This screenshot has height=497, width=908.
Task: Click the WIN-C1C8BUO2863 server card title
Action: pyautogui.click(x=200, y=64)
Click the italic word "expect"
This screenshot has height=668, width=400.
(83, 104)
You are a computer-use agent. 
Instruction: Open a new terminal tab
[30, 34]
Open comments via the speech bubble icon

——

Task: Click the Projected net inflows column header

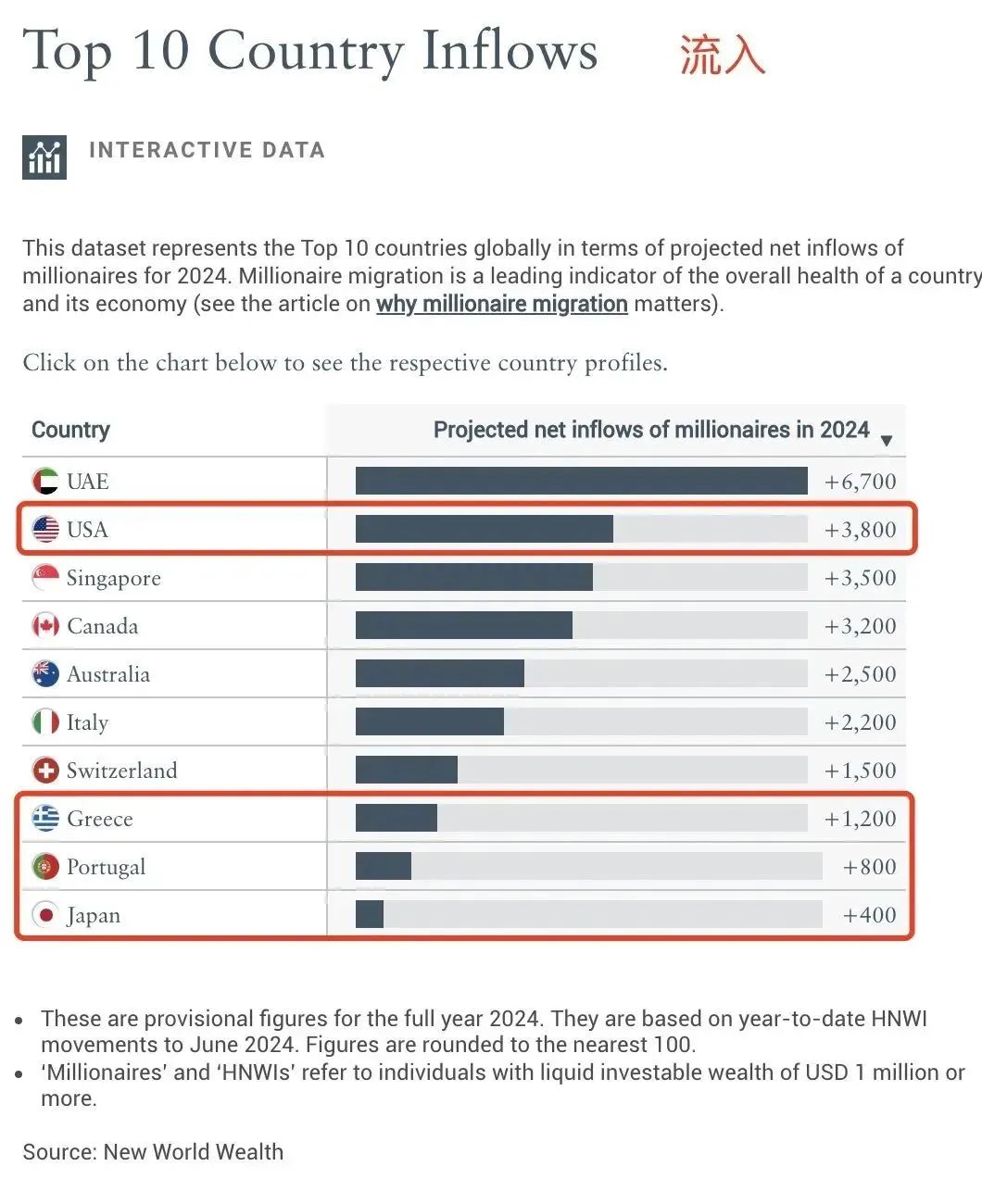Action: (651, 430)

——

■ AIM OF THE EXERCISE ■
The lines above, starting at the one with "You are a computer-use agent." and ending at the one with "Open comments via the speech bubble icon", are the only ones to return, exactly as written.

■ ANSWER TO THE PROBLEM ■
You are a computer-use agent. 
Instruction: Open a new terminal tab
[30, 34]
Open comments via the speech bubble icon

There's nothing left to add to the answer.